Go through the listing below and report how many lines contain the word "Toyota"; write no other words.

THE DATA =>
——————————
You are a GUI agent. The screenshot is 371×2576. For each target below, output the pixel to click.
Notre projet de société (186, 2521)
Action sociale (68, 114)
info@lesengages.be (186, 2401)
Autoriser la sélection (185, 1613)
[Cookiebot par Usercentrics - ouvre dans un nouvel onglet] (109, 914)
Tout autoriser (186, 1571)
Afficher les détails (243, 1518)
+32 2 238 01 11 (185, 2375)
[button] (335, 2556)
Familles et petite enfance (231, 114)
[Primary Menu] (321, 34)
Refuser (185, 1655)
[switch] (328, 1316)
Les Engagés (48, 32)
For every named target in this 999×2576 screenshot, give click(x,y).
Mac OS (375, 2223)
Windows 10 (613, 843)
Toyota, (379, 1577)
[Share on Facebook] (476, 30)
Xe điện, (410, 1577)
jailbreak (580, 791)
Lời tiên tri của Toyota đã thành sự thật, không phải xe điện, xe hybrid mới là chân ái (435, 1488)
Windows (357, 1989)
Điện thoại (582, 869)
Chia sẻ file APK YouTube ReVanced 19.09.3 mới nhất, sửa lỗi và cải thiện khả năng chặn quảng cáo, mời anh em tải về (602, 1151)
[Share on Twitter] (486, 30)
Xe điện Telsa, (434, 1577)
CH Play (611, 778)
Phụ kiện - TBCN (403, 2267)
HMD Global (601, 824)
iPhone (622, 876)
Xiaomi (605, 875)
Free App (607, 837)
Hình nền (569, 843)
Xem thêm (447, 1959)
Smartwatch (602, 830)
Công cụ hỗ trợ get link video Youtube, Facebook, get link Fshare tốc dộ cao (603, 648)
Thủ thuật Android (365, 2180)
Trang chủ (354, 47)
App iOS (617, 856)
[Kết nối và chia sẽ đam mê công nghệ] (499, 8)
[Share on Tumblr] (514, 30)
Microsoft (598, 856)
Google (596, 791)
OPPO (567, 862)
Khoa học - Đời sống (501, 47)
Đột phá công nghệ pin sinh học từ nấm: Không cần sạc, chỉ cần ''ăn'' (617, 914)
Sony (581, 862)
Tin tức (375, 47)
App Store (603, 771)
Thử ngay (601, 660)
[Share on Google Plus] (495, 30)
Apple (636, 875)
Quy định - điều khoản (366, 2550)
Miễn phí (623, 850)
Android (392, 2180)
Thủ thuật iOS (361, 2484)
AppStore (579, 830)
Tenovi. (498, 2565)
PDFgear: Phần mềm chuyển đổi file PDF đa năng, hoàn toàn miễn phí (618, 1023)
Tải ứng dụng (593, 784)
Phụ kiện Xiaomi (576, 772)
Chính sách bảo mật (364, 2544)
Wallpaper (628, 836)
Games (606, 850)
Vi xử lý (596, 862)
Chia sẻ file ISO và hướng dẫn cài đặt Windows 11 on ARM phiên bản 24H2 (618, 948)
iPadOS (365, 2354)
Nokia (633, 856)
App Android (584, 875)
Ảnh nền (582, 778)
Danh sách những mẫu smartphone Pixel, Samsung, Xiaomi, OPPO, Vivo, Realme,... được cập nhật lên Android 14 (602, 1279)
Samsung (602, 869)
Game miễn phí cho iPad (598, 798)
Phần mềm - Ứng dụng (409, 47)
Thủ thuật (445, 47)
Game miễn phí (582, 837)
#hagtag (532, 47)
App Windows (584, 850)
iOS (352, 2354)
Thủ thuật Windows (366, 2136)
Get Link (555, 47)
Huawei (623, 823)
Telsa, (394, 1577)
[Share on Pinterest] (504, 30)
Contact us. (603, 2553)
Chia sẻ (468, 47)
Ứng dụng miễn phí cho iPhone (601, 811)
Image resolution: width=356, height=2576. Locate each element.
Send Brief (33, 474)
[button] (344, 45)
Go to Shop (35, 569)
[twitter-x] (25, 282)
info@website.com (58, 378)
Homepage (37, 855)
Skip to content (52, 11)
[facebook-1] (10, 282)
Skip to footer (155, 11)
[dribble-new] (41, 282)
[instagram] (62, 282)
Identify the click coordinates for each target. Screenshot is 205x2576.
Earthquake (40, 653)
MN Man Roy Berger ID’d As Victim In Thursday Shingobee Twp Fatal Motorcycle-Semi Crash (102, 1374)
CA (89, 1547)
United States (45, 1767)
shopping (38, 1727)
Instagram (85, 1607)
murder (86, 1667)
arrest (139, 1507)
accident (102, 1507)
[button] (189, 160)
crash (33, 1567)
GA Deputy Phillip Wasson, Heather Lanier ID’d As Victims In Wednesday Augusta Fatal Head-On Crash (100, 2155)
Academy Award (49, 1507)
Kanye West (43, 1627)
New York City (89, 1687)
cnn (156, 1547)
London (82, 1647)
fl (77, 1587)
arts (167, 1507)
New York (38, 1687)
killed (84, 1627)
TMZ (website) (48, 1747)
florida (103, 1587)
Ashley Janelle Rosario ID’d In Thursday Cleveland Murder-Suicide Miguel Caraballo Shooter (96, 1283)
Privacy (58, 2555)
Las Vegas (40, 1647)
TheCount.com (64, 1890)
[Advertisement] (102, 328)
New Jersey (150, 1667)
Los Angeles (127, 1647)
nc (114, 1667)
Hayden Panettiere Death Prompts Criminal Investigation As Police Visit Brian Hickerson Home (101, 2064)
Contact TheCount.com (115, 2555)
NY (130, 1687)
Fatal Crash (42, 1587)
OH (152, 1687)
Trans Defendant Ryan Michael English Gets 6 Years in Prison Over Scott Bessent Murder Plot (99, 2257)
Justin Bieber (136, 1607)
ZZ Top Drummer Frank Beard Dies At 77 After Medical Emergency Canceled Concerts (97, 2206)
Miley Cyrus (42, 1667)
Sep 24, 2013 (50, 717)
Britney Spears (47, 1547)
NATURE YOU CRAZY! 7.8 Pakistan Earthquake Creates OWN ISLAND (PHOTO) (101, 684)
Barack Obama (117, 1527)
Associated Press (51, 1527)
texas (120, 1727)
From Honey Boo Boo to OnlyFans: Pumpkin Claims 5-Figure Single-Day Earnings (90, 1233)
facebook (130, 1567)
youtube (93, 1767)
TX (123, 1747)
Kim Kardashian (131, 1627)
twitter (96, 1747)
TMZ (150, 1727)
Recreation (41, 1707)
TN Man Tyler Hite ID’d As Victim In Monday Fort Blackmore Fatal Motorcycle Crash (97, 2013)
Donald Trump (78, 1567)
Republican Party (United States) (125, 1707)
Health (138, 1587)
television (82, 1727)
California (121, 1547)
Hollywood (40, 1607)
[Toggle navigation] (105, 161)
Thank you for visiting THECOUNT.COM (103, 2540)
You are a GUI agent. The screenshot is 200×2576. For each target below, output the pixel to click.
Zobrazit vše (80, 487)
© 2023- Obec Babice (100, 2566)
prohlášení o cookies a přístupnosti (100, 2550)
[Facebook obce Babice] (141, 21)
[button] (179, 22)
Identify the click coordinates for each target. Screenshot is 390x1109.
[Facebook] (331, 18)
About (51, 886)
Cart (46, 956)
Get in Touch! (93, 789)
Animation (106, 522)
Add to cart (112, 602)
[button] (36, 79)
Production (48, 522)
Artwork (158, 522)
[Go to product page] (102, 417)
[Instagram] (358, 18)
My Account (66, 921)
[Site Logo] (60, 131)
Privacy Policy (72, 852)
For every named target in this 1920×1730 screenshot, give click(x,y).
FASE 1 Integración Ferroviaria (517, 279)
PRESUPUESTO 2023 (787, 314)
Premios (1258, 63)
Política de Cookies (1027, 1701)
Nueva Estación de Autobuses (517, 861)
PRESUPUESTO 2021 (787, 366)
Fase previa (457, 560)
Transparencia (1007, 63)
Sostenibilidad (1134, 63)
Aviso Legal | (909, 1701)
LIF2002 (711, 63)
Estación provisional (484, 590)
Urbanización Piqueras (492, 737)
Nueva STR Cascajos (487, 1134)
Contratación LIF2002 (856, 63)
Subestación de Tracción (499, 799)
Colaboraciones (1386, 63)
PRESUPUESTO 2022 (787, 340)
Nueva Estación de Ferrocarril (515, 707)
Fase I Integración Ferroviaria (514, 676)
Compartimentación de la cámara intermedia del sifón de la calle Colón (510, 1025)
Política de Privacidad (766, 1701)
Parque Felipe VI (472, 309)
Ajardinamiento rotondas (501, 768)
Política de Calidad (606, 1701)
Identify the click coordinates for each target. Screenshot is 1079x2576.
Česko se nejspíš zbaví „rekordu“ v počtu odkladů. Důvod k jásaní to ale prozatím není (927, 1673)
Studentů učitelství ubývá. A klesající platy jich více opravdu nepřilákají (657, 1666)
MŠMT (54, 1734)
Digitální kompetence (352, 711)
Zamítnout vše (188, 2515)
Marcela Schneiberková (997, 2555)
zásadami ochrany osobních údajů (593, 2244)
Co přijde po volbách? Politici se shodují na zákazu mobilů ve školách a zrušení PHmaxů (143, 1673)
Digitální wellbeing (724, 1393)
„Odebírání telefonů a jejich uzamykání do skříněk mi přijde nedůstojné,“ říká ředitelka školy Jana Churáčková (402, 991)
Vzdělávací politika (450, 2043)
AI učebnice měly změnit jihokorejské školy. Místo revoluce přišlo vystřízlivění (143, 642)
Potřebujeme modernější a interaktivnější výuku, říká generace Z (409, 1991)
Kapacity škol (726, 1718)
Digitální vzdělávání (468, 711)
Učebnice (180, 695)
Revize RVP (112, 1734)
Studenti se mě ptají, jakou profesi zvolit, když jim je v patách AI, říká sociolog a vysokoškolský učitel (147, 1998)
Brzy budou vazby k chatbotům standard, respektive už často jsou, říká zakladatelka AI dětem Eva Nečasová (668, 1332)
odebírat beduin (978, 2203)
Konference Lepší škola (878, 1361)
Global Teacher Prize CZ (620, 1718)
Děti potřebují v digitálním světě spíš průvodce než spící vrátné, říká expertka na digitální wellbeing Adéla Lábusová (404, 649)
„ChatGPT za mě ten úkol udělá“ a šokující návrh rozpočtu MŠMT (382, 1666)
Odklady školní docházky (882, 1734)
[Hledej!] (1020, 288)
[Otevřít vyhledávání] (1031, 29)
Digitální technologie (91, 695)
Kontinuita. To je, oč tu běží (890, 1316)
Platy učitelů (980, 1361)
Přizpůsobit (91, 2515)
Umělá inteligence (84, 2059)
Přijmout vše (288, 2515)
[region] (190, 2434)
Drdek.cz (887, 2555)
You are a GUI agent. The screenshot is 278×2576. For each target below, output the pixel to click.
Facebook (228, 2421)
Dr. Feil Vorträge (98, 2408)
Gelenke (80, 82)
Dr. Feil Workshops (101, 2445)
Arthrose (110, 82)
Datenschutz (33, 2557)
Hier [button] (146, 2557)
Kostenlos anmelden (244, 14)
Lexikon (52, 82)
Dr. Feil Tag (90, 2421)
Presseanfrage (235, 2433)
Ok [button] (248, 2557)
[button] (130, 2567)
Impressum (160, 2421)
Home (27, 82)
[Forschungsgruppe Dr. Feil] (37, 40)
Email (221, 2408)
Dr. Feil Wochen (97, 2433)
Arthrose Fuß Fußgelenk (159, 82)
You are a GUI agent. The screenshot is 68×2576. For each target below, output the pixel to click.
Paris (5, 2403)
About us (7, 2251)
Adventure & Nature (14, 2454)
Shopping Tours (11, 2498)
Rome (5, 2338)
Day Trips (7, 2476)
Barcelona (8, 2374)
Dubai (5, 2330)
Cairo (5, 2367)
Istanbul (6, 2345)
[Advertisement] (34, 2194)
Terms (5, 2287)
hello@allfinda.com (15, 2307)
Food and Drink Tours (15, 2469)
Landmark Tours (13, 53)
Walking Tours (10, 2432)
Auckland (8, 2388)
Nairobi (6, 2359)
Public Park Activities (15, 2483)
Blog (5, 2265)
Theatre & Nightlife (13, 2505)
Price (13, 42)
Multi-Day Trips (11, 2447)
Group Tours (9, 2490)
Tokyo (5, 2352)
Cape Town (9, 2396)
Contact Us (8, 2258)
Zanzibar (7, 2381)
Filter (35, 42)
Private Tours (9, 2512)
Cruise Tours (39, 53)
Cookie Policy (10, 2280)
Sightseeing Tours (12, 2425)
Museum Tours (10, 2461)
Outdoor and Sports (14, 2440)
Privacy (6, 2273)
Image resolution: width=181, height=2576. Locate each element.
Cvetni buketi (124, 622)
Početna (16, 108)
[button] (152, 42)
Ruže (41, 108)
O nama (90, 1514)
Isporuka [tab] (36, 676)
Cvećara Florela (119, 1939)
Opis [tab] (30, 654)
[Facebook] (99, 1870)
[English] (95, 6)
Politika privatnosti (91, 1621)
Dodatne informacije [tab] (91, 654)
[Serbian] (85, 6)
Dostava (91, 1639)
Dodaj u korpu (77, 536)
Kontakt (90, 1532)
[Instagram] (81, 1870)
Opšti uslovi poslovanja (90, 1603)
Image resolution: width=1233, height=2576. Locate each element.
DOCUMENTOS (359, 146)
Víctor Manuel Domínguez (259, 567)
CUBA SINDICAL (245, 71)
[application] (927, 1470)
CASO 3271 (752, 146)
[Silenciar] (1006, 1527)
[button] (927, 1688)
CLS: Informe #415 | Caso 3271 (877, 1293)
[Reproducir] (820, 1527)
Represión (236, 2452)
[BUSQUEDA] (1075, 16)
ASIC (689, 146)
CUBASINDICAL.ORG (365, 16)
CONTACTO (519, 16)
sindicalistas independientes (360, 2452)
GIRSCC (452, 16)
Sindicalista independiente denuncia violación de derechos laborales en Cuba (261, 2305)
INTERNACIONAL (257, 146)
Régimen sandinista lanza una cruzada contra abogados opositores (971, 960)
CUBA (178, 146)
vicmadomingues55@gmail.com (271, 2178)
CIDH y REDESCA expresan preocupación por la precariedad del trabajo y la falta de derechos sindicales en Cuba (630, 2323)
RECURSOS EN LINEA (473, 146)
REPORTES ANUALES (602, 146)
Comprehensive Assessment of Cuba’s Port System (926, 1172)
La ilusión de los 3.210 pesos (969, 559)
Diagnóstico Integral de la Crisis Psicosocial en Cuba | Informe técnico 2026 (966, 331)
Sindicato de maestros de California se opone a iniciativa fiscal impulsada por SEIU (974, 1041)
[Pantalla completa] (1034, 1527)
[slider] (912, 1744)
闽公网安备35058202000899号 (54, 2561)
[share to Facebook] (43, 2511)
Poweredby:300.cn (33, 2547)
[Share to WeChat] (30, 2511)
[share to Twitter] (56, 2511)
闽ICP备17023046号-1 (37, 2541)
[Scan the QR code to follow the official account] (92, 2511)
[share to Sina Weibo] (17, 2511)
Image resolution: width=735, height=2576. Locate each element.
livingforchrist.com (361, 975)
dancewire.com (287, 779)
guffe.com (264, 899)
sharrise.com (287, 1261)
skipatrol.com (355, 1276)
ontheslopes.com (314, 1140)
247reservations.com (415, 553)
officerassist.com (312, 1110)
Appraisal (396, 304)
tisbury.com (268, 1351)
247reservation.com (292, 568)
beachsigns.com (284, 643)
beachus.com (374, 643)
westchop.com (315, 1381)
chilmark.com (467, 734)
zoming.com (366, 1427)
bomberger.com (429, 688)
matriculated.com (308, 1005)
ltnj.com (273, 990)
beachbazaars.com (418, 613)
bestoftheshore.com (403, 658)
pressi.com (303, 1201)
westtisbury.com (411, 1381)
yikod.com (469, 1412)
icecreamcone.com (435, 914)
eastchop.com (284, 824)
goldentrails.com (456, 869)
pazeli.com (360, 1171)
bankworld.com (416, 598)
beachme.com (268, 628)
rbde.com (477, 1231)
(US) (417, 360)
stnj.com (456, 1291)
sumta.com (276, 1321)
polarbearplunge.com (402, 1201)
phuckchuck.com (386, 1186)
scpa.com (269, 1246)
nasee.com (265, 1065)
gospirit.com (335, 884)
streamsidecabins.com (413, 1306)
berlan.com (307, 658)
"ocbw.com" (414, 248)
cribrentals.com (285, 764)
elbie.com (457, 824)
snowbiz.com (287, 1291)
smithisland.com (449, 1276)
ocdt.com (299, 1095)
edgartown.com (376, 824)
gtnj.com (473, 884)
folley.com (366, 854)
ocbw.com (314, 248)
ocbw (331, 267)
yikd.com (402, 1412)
——————————
PROBLEM SOLUTION => 2